There are different rules on what can and can’t open on the National Day of Mourning in each state.
So will you be able to go shopping and get a coffee in New South Wales, and what is happening to mark the Queen’s death?
There are no restrictions on trade in NSW with businesses told to treat it the same as other public holidays, such as Labour Day, rather than Christmas and Good Friday when many stores have to close.
Major supermarkets and department stores plan to open as normal.
Museums, galleries and other major attractions in Sydney will also be open.
What about cafes, restaurants and hotels?
Cafes, restaurants and hotels are free to open as normal, however, it is up to individual businesses to decide if it is worth it.
Trade in some areas will be down, such as the CBD, due to fewer workers in the city, while staff costs will be higher.
Some venues may choose to offset this with an additional public holiday surcharge.
It is recommended to check first.
Do penalty rates apply?
Yes, the same penalty rates apply as when working on other public holidays such as Australia Day. In many cases that means more than double the usual rate.
The rules for public holiday penalty rates are set out by the Fair Work Act 2009.
Schools, public libraries and other services such as banks and post offices will be closed.
Most childcare centres are also likely to close.
What’s next for King Charles?
In the eyes on the monarchy, Charles has already ascended to the throne but he has to be coroneted before he’s officially crowned as King.
What about hospitals and medical services?
Hospitals will remain open, but some elective surgeries and non-urgent services are expected to be delayed due to staffing issues.
Last week, Health Minister Brad Hazzard instructed NSW Health to go ahead with as many of the planned elective surgeries on Thursday as possible, subject to staff availability.
The Australian Medical Association said most GPs would close and many specialists would not operate on the public holiday.
Have any events been moved?
Theatres and live music venues are going ahead with shows.
However, events organised by local councils and libraries have mostly been cancelled or postponed.
Some sporting events have also been moved.

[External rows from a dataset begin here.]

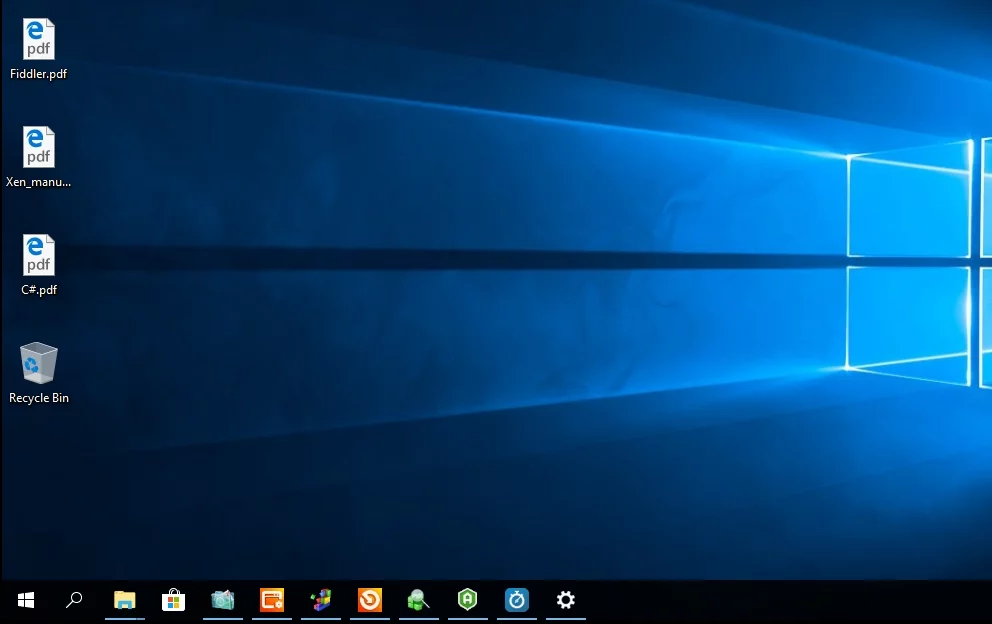Click the teal camera-photo taskbar icon

(223, 600)
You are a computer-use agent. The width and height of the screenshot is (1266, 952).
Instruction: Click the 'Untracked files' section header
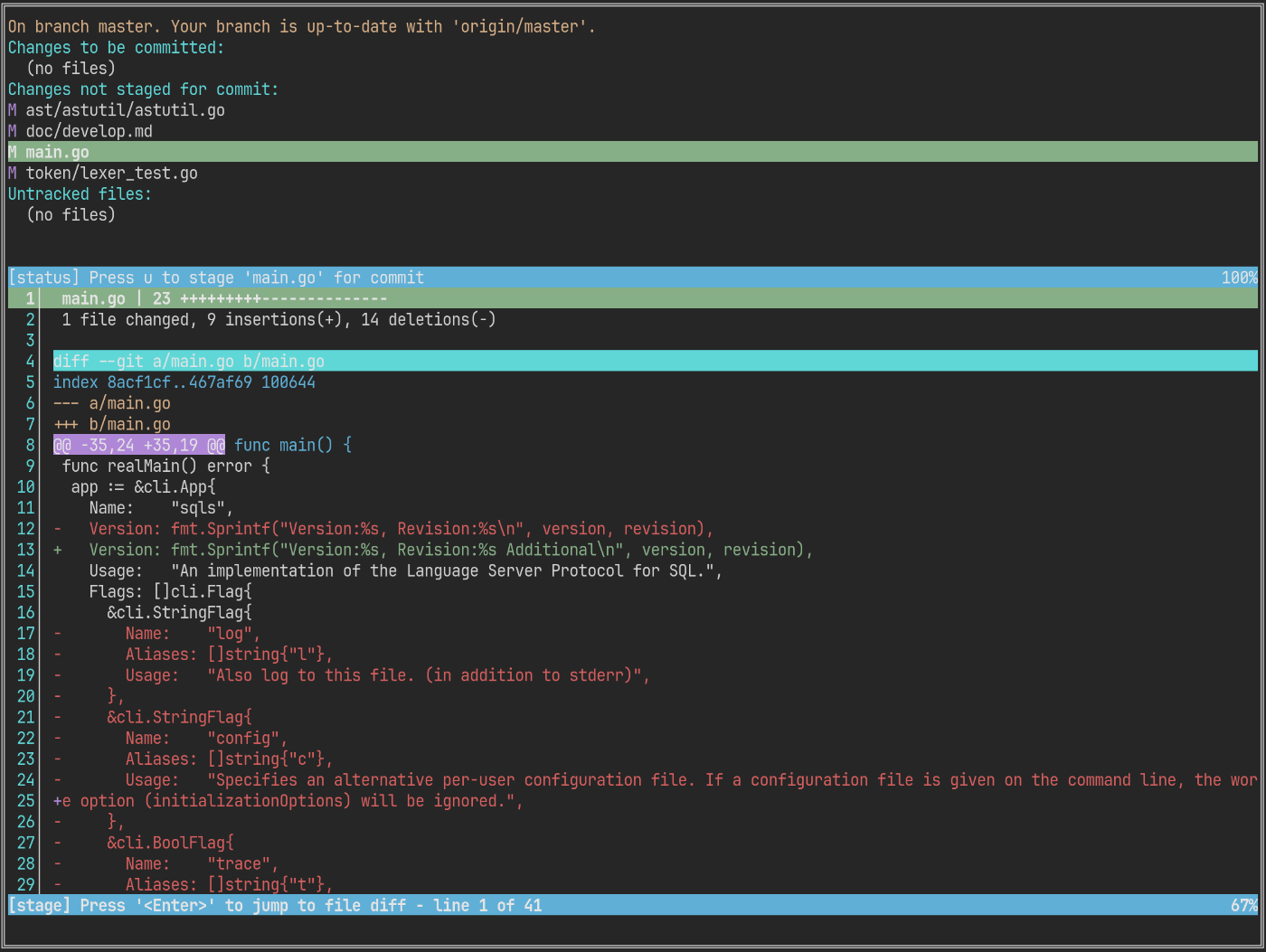pyautogui.click(x=80, y=193)
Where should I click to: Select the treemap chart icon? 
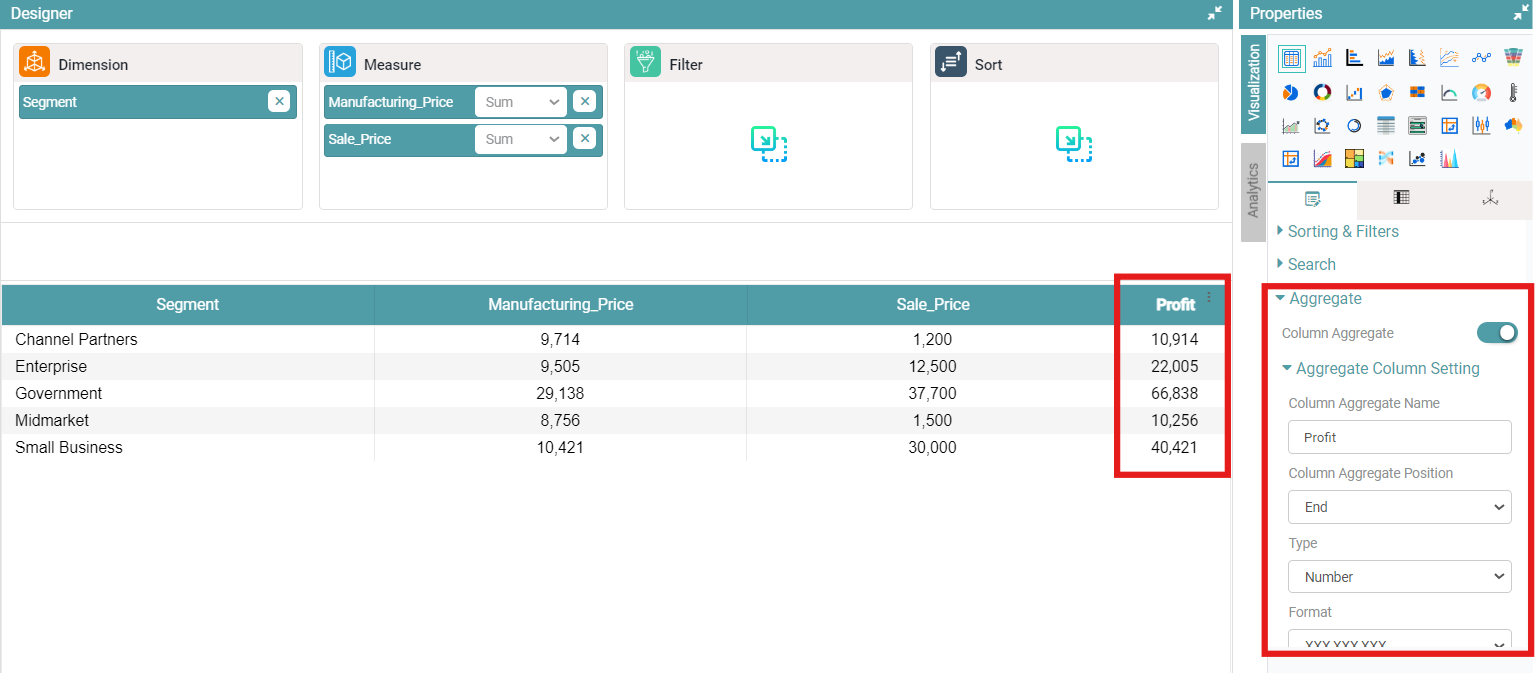tap(1354, 159)
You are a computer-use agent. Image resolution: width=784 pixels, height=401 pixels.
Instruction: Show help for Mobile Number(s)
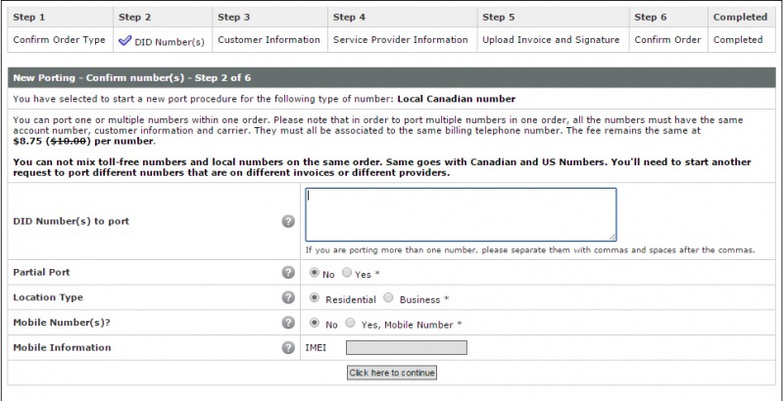tap(288, 322)
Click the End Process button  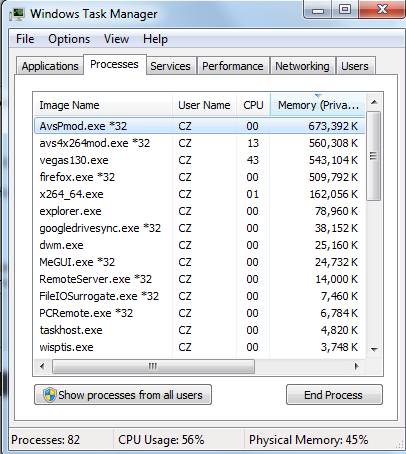point(333,395)
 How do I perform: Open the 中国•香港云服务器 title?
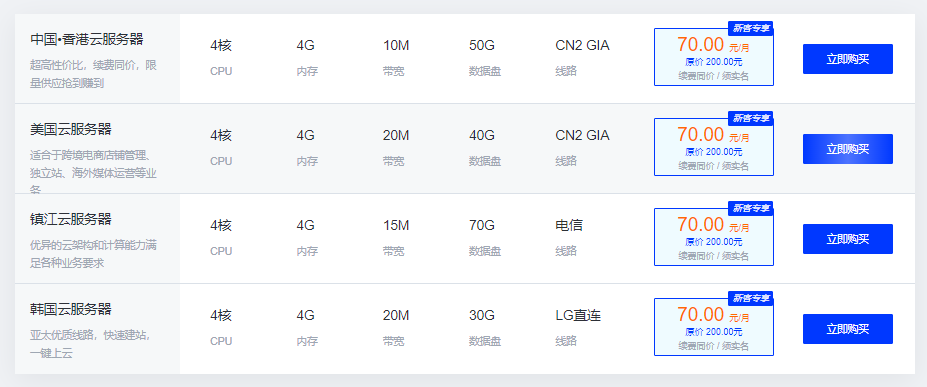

The Ironman 70.3 Western Sydney in Penrith, which was originally planned for Thursday, will now take place on Sunday, September 25.
And several schools scrambled to rearrange planned year 12 formals and graduation ceremonies.
How is the National Day of Mourning being marked?
There will be one minute’s silence at 11:00am followed by a 90-minute national memorial service at Parliament House.
The Prime Minister encouraged all Australians to reflect on the Queen’s “life of dedication and service” during the minute’s silence.
St John’s Anglican Cathedral in Parramatta will hold a thanksgiving service for the Queen at 11:00am.
You can share a condolence message for the Queen here.
What about Friday?
Friday is not a public holiday. Victoria is the only state that has the day off ahead of the AFL grand final.
Employer groups are anticipating a higher than average rate of people calling in sick or booking annual leave on Friday as many workers try to make it a four-day weekend.
Schools will reopen on Friday for one day before starting the two-week term break.
But NSW workers won’t have to wait long for an extended weekend, with Labour Day coming up on Monday, October 3.
Will double demerit points apply?
Double demerits will apply for five days from Wednesday morning to Sunday midnight.
School zone speed limits will not apply on Thursday.